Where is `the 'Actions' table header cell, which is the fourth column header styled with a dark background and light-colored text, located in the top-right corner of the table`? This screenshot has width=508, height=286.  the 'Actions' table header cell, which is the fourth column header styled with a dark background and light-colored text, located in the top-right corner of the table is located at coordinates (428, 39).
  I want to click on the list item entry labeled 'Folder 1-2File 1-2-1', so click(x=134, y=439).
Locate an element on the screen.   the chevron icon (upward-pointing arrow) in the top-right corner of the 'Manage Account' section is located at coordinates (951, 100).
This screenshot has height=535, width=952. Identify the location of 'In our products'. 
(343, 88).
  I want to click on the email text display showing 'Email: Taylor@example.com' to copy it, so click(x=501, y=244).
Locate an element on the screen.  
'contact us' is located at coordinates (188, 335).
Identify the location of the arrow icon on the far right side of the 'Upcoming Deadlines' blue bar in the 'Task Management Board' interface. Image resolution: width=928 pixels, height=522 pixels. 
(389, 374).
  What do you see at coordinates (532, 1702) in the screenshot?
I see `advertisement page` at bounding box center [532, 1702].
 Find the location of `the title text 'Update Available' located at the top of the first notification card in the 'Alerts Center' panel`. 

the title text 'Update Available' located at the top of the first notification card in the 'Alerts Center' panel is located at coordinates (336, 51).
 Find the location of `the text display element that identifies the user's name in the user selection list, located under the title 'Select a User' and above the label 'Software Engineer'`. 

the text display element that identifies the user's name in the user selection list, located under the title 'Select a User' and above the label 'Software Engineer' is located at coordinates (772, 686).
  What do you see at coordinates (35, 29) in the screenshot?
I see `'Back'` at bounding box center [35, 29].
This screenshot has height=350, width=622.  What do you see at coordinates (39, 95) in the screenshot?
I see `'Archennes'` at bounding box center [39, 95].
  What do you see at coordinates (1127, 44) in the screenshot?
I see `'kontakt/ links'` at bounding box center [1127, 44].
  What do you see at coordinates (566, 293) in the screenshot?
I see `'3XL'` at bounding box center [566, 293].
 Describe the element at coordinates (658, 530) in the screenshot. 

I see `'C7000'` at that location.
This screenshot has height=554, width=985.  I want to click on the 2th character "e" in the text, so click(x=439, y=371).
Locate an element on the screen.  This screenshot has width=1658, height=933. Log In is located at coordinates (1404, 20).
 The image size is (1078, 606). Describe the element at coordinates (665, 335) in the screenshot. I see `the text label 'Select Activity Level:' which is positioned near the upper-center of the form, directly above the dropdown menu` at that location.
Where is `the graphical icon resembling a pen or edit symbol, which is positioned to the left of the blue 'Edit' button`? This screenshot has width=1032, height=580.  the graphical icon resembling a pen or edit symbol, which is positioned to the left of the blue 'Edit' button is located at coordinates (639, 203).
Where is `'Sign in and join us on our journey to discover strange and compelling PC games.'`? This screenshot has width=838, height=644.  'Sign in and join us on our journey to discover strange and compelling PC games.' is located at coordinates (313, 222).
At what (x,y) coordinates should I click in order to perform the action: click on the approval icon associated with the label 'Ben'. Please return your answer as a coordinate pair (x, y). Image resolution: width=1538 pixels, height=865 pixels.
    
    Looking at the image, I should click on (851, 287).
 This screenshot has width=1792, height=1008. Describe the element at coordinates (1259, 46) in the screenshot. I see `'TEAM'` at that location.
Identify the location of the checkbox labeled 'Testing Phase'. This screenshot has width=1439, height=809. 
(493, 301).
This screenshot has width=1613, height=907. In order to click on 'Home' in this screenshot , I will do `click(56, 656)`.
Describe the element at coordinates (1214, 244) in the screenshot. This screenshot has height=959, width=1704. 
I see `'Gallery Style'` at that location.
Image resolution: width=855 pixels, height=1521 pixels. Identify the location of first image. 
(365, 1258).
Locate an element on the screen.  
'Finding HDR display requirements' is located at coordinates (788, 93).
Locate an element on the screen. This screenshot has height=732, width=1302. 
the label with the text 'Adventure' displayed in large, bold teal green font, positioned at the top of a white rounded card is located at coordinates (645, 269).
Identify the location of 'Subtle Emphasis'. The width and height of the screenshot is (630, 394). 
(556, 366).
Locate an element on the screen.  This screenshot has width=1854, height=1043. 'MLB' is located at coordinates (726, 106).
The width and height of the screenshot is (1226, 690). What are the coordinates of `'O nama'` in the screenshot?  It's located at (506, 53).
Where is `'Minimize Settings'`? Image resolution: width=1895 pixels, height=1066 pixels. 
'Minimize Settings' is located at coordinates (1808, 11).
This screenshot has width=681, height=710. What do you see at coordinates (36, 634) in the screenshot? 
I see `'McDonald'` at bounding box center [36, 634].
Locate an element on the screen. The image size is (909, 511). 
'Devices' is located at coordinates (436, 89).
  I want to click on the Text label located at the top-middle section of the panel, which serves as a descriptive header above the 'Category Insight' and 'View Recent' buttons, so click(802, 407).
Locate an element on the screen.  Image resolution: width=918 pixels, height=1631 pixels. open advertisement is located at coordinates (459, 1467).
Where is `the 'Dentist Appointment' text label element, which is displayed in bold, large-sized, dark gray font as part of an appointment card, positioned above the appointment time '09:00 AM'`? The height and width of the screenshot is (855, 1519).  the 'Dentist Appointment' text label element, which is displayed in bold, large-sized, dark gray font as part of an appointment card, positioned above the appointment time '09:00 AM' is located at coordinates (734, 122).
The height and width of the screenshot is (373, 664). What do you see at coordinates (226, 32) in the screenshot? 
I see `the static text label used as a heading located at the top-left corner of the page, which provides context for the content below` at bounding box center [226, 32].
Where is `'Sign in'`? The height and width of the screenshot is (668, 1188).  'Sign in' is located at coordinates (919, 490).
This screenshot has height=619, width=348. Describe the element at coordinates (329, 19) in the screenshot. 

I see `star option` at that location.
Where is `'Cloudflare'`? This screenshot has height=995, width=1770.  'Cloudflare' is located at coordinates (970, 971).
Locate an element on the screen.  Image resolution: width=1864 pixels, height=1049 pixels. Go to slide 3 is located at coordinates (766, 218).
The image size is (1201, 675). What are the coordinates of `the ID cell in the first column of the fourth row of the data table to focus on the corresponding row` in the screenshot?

========

Task directions:
Reproduce every one of the items above verbatim, leaving each line unchanged.

Complete answer:
Where is `the 'Actions' table header cell, which is the fourth column header styled with a dark background and light-colored text, located in the top-right corner of the table`? This screenshot has width=508, height=286.  the 'Actions' table header cell, which is the fourth column header styled with a dark background and light-colored text, located in the top-right corner of the table is located at coordinates (428, 39).
  I want to click on the list item entry labeled 'Folder 1-2File 1-2-1', so click(x=134, y=439).
Locate an element on the screen.   the chevron icon (upward-pointing arrow) in the top-right corner of the 'Manage Account' section is located at coordinates (951, 100).
This screenshot has height=535, width=952. Identify the location of 'In our products'. 
(343, 88).
  I want to click on the email text display showing 'Email: Taylor@example.com' to copy it, so click(x=501, y=244).
Locate an element on the screen.  
'contact us' is located at coordinates (188, 335).
Identify the location of the arrow icon on the far right side of the 'Upcoming Deadlines' blue bar in the 'Task Management Board' interface. Image resolution: width=928 pixels, height=522 pixels. 
(389, 374).
  What do you see at coordinates (532, 1702) in the screenshot?
I see `advertisement page` at bounding box center [532, 1702].
 Find the location of `the title text 'Update Available' located at the top of the first notification card in the 'Alerts Center' panel`. 

the title text 'Update Available' located at the top of the first notification card in the 'Alerts Center' panel is located at coordinates (336, 51).
 Find the location of `the text display element that identifies the user's name in the user selection list, located under the title 'Select a User' and above the label 'Software Engineer'`. 

the text display element that identifies the user's name in the user selection list, located under the title 'Select a User' and above the label 'Software Engineer' is located at coordinates (772, 686).
  What do you see at coordinates (35, 29) in the screenshot?
I see `'Back'` at bounding box center [35, 29].
This screenshot has height=350, width=622.  What do you see at coordinates (39, 95) in the screenshot?
I see `'Archennes'` at bounding box center [39, 95].
  What do you see at coordinates (1127, 44) in the screenshot?
I see `'kontakt/ links'` at bounding box center [1127, 44].
  What do you see at coordinates (566, 293) in the screenshot?
I see `'3XL'` at bounding box center [566, 293].
 Describe the element at coordinates (658, 530) in the screenshot. 

I see `'C7000'` at that location.
This screenshot has height=554, width=985.  I want to click on the 2th character "e" in the text, so click(x=439, y=371).
Locate an element on the screen.  This screenshot has width=1658, height=933. Log In is located at coordinates (1404, 20).
 The image size is (1078, 606). Describe the element at coordinates (665, 335) in the screenshot. I see `the text label 'Select Activity Level:' which is positioned near the upper-center of the form, directly above the dropdown menu` at that location.
Where is `the graphical icon resembling a pen or edit symbol, which is positioned to the left of the blue 'Edit' button`? This screenshot has width=1032, height=580.  the graphical icon resembling a pen or edit symbol, which is positioned to the left of the blue 'Edit' button is located at coordinates (639, 203).
Where is `'Sign in and join us on our journey to discover strange and compelling PC games.'`? This screenshot has width=838, height=644.  'Sign in and join us on our journey to discover strange and compelling PC games.' is located at coordinates (313, 222).
At what (x,y) coordinates should I click in order to perform the action: click on the approval icon associated with the label 'Ben'. Please return your answer as a coordinate pair (x, y). Image resolution: width=1538 pixels, height=865 pixels.
    
    Looking at the image, I should click on (851, 287).
 This screenshot has width=1792, height=1008. Describe the element at coordinates (1259, 46) in the screenshot. I see `'TEAM'` at that location.
Identify the location of the checkbox labeled 'Testing Phase'. This screenshot has width=1439, height=809. 
(493, 301).
This screenshot has width=1613, height=907. In order to click on 'Home' in this screenshot , I will do `click(56, 656)`.
Describe the element at coordinates (1214, 244) in the screenshot. This screenshot has height=959, width=1704. 
I see `'Gallery Style'` at that location.
Image resolution: width=855 pixels, height=1521 pixels. Identify the location of first image. 
(365, 1258).
Locate an element on the screen.  
'Finding HDR display requirements' is located at coordinates (788, 93).
Locate an element on the screen. This screenshot has height=732, width=1302. 
the label with the text 'Adventure' displayed in large, bold teal green font, positioned at the top of a white rounded card is located at coordinates (645, 269).
Identify the location of 'Subtle Emphasis'. The width and height of the screenshot is (630, 394). 
(556, 366).
Locate an element on the screen.  This screenshot has width=1854, height=1043. 'MLB' is located at coordinates (726, 106).
The width and height of the screenshot is (1226, 690). What are the coordinates of `'O nama'` in the screenshot?  It's located at (506, 53).
Where is `'Minimize Settings'`? Image resolution: width=1895 pixels, height=1066 pixels. 
'Minimize Settings' is located at coordinates (1808, 11).
This screenshot has width=681, height=710. What do you see at coordinates (36, 634) in the screenshot? 
I see `'McDonald'` at bounding box center [36, 634].
Locate an element on the screen. The image size is (909, 511). 
'Devices' is located at coordinates (436, 89).
  I want to click on the Text label located at the top-middle section of the panel, which serves as a descriptive header above the 'Category Insight' and 'View Recent' buttons, so click(802, 407).
Locate an element on the screen.  Image resolution: width=918 pixels, height=1631 pixels. open advertisement is located at coordinates (459, 1467).
Where is `the 'Dentist Appointment' text label element, which is displayed in bold, large-sized, dark gray font as part of an appointment card, positioned above the appointment time '09:00 AM'`? The height and width of the screenshot is (855, 1519).  the 'Dentist Appointment' text label element, which is displayed in bold, large-sized, dark gray font as part of an appointment card, positioned above the appointment time '09:00 AM' is located at coordinates (734, 122).
The height and width of the screenshot is (373, 664). What do you see at coordinates (226, 32) in the screenshot? 
I see `the static text label used as a heading located at the top-left corner of the page, which provides context for the content below` at bounding box center [226, 32].
Where is `'Sign in'`? The height and width of the screenshot is (668, 1188).  'Sign in' is located at coordinates (919, 490).
This screenshot has height=619, width=348. Describe the element at coordinates (329, 19) in the screenshot. 

I see `star option` at that location.
Where is `'Cloudflare'`? This screenshot has height=995, width=1770.  'Cloudflare' is located at coordinates (970, 971).
Locate an element on the screen.  Image resolution: width=1864 pixels, height=1049 pixels. Go to slide 3 is located at coordinates (766, 218).
The image size is (1201, 675). What are the coordinates of `the ID cell in the first column of the fourth row of the data table to focus on the corresponding row` in the screenshot?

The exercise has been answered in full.